Antibody Fragments Offer Safer Path for Alzheimer's Immunotherapy by Sidestepping ARIA Risks

The UAB-led study in Biomolecules demonstrates that the single-chain variable fragment scFv-h3D6 eliminates MRI-detectable hemorrhages in the APP23 mouse model while preserving Aβ clearance and cognitive benefits, directly contrasting with full-length bapineuzumab.

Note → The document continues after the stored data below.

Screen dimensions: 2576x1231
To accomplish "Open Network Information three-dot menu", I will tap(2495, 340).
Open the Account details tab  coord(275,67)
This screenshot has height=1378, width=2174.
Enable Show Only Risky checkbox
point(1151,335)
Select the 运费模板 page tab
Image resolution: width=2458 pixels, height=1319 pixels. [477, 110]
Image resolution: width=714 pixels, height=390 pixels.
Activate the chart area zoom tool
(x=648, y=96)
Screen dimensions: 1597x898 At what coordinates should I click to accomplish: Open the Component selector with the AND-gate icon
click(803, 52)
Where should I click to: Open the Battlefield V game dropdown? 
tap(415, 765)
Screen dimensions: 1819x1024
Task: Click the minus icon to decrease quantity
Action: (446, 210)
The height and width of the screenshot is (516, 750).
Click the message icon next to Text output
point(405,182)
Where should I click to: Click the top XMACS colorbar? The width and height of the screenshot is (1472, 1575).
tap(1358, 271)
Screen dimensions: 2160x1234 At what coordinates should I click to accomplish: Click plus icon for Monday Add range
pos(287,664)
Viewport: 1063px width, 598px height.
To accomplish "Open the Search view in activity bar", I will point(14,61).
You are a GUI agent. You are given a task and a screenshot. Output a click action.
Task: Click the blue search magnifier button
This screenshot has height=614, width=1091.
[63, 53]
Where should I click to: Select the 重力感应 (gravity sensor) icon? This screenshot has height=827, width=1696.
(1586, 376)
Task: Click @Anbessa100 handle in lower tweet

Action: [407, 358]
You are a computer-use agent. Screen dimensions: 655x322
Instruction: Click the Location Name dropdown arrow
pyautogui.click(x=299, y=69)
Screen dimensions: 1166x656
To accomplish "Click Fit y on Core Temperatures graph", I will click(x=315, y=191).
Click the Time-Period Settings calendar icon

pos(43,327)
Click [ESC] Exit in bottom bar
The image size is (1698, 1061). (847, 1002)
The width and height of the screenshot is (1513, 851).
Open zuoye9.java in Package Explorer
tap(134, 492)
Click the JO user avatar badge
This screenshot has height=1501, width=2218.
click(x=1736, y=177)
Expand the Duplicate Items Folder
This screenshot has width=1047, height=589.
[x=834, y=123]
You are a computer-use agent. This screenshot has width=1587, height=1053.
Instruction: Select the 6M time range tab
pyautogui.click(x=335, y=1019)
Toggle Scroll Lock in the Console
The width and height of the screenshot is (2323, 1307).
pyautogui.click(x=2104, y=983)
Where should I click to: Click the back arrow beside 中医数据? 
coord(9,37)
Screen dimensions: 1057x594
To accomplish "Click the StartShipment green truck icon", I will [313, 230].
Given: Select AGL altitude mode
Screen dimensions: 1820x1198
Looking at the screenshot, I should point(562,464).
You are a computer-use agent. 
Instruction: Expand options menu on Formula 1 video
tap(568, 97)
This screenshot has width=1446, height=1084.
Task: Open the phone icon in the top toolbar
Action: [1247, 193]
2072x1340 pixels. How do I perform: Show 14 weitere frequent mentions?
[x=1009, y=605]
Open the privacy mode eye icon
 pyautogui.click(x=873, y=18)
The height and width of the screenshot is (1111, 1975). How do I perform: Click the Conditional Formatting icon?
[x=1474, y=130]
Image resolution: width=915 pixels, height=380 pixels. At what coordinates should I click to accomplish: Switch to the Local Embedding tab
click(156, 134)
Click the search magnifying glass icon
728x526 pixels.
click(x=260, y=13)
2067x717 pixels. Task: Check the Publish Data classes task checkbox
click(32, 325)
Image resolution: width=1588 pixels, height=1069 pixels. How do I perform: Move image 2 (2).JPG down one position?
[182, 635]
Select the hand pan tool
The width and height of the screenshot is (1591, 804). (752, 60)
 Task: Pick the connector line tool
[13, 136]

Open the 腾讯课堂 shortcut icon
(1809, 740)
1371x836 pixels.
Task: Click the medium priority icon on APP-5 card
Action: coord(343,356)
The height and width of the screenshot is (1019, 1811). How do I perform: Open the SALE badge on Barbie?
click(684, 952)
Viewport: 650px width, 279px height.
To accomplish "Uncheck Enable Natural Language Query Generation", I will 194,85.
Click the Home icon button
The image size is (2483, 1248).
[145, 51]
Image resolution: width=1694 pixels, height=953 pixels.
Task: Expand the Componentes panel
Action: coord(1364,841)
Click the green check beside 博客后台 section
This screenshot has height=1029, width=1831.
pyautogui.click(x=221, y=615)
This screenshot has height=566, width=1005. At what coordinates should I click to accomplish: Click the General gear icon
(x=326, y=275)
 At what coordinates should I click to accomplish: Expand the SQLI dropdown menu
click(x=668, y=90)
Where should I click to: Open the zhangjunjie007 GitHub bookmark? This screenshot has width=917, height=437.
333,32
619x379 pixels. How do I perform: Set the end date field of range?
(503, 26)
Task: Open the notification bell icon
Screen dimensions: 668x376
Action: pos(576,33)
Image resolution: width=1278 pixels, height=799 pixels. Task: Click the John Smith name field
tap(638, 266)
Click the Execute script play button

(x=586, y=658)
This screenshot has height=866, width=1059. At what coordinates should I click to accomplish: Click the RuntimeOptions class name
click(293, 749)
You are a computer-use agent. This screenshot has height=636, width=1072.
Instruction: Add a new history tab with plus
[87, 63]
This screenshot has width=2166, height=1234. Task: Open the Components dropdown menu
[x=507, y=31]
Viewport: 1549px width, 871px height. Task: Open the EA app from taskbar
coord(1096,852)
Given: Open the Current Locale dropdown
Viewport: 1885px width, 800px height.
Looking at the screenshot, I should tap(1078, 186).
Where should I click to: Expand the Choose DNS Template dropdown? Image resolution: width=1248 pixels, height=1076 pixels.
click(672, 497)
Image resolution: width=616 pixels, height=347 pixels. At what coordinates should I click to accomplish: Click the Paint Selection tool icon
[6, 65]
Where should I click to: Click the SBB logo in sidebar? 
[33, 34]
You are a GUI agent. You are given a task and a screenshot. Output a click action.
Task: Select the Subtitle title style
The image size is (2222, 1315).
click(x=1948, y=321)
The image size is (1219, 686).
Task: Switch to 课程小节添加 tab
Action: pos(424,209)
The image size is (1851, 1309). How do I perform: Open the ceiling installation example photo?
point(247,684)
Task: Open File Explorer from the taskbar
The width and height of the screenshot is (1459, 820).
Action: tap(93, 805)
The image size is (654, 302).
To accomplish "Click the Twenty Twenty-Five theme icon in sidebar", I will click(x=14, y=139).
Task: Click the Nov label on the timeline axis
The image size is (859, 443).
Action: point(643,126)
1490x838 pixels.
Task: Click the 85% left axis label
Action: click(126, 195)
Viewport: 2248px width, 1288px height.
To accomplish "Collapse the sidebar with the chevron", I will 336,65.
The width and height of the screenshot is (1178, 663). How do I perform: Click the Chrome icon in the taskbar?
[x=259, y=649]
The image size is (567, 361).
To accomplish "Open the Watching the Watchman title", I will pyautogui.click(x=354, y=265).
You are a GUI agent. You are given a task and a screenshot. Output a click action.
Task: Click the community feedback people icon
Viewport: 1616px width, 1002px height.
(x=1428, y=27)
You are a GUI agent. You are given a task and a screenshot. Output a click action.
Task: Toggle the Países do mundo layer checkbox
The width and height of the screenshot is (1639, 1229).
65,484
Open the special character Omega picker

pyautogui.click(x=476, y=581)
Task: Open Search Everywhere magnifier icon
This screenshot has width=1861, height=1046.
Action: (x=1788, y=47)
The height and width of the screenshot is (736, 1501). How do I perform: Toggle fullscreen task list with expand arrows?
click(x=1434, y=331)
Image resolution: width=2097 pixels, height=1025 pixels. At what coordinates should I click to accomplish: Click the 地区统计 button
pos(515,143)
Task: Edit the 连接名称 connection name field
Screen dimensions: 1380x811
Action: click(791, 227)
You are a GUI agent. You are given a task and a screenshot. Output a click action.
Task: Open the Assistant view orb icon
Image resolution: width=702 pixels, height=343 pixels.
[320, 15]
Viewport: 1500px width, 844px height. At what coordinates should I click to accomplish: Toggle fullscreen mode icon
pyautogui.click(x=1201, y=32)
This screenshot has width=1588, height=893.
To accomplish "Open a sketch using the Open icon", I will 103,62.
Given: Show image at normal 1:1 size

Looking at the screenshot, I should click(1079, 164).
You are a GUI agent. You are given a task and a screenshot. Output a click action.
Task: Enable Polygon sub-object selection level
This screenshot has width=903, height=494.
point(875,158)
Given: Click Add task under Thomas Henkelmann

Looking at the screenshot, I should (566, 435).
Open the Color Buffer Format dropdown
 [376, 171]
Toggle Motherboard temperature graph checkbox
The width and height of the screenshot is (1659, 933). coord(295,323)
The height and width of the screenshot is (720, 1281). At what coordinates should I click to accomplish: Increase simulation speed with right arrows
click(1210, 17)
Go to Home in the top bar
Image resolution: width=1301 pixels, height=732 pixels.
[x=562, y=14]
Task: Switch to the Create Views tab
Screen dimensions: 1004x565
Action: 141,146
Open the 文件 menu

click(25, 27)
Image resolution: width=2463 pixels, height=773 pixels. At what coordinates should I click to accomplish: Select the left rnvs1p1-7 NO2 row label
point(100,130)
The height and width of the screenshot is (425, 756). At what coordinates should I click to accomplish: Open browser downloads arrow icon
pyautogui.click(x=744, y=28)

This preclinical work (n=small cohorts typical of transgenic models, experimental rather than RCT) highlights a mechanistic gap missed in the 2025 EMA approvals of lecanemab and donanemab, where ARIA incidence reached 10-27% and was exacerbated by APOEε4. Prior phase 3 bapineuzumab trials (n>2000, halted for lack of efficacy and safety signals) similarly showed vascular leakage tied to Fc-mediated microglial activation across the blood-brain barrier. The fragment approach avoids this recruitment, a pattern also observed in other scFv candidates but rarely tested head-to-head in Alzheimer's models. Limitations include the absence of human data, potential immunogenicity of fragments, and reliance on one transgenic line without long-term dosing. Cross-referencing with the 2023 lecanemab Clarity AD trial (RCT, n=1795) and donanemab TRAILBLAZER-ALZ 2 (RCT, n=1736) underscores that real-world bleeding risks may exceed trial figures once broader populations are treated. No major conflicts reported in the Biomolecules paper, though industry ties to approved antibodies warrant scrutiny in future translation.